*ACTIVITY*. Below are some records. Reproduce them exactly from their first line through the line with "You are a computer-use agent. The height", inclusive.

*EXCERPTED RECORDS*.
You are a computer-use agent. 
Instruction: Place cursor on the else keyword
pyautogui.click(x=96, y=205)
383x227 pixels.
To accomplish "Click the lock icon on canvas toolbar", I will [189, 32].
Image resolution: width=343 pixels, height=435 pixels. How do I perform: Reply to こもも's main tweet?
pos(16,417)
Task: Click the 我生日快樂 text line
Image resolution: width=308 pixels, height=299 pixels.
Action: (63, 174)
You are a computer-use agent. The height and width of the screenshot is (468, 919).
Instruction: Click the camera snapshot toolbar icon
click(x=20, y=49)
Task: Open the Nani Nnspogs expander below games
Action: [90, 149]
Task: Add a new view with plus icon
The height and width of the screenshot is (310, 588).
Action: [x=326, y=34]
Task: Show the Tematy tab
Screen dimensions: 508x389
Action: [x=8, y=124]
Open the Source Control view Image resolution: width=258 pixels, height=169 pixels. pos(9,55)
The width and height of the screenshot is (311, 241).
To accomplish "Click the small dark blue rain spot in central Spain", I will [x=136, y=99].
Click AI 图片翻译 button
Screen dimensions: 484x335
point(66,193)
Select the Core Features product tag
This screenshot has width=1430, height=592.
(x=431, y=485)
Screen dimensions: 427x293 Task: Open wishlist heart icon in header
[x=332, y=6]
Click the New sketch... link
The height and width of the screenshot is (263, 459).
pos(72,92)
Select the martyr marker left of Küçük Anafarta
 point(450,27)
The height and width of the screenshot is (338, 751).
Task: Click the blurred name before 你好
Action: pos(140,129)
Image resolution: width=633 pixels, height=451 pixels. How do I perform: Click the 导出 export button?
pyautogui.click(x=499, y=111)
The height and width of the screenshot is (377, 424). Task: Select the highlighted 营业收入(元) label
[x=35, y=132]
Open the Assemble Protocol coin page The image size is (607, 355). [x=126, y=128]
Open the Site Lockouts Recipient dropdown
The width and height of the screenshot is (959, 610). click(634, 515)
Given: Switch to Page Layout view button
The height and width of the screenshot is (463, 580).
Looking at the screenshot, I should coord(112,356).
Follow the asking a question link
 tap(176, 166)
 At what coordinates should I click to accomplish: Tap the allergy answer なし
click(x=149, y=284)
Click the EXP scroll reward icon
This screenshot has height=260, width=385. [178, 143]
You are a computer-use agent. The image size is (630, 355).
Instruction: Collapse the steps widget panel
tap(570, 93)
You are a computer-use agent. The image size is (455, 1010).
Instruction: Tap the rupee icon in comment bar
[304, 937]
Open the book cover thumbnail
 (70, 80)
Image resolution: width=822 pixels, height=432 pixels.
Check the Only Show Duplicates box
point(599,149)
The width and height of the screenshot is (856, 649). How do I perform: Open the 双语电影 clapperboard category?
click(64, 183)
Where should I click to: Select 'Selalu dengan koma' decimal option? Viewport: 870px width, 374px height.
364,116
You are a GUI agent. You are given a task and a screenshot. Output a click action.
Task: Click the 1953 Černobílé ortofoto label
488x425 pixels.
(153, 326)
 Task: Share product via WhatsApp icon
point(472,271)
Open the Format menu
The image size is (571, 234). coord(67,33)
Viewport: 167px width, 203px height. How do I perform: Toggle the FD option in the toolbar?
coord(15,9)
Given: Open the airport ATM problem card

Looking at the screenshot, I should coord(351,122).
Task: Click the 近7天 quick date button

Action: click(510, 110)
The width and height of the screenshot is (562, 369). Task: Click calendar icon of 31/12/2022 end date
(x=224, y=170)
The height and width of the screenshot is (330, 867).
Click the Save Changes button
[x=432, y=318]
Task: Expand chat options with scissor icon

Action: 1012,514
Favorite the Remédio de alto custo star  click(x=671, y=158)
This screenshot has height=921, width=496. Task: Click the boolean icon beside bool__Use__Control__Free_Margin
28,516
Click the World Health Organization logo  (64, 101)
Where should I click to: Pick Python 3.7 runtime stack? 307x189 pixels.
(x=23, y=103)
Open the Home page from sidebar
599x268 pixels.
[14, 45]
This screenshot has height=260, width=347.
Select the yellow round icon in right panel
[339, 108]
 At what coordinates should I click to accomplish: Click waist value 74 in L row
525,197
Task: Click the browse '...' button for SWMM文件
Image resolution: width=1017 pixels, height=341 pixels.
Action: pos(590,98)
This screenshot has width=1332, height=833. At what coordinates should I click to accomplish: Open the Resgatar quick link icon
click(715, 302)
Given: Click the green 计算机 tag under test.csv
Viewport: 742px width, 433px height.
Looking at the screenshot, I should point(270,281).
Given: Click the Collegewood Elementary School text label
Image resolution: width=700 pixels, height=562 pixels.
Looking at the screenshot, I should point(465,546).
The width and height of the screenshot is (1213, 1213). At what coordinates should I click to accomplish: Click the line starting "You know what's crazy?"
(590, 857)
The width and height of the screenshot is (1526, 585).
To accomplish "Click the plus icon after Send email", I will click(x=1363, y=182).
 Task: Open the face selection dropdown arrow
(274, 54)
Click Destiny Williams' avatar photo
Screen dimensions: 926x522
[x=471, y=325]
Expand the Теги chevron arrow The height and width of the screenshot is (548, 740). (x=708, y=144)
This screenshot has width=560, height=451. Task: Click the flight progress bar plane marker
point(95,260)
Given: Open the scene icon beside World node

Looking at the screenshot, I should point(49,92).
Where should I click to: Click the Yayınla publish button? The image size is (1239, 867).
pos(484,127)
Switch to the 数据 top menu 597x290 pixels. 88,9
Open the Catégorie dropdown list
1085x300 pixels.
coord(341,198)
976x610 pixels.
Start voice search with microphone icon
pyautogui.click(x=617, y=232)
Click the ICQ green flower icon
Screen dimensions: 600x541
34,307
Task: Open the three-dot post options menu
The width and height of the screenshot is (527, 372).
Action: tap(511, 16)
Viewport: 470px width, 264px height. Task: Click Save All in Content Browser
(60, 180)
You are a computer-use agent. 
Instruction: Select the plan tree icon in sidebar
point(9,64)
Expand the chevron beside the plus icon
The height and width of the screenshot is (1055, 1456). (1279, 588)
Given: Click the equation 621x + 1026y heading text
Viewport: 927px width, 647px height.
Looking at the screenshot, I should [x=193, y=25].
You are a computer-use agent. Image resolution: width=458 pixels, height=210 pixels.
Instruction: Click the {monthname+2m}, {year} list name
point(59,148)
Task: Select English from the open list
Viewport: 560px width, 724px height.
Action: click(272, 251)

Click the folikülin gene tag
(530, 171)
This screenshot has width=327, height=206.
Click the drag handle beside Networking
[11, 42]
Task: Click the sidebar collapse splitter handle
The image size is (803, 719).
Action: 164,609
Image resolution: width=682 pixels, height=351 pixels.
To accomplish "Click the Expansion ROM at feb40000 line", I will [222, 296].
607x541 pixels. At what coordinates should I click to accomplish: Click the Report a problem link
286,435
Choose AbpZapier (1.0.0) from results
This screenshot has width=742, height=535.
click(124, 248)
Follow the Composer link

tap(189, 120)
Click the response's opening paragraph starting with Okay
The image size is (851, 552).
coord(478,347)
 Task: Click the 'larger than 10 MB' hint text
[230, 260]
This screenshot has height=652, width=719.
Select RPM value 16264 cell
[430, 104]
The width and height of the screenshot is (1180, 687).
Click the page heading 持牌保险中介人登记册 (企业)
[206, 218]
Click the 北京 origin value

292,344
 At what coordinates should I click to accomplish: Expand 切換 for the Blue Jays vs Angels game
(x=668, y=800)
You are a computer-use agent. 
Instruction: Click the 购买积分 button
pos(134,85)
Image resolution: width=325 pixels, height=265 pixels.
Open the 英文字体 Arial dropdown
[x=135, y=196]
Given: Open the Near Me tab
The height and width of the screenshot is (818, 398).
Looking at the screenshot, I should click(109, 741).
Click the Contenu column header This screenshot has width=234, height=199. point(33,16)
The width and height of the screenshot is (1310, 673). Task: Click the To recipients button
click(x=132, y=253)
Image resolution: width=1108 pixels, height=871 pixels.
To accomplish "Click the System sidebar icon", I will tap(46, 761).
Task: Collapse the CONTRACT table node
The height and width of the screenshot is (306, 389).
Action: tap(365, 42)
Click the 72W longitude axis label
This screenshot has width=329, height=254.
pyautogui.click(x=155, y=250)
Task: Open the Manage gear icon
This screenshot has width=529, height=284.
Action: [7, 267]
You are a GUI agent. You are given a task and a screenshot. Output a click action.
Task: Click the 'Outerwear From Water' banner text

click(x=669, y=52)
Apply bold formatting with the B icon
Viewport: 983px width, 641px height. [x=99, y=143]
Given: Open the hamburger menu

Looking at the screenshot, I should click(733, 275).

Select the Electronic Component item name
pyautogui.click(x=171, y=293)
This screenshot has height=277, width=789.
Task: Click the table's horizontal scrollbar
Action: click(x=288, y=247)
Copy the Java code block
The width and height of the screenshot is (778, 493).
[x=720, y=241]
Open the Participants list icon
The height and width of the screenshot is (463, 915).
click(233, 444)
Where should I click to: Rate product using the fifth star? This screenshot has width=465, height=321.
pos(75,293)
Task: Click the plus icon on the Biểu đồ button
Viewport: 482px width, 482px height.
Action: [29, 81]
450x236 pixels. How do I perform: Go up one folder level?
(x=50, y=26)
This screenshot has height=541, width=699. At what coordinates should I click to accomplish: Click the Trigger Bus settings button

*ANSWER BELOW*.
You are a computer-use agent. 
Instruction: Place cursor on the else keyword
pyautogui.click(x=96, y=205)
383x227 pixels.
To accomplish "Click the lock icon on canvas toolbar", I will [189, 32].
Image resolution: width=343 pixels, height=435 pixels. How do I perform: Reply to こもも's main tweet?
pos(16,417)
Task: Click the 我生日快樂 text line
Image resolution: width=308 pixels, height=299 pixels.
Action: (63, 174)
You are a computer-use agent. The height and width of the screenshot is (468, 919).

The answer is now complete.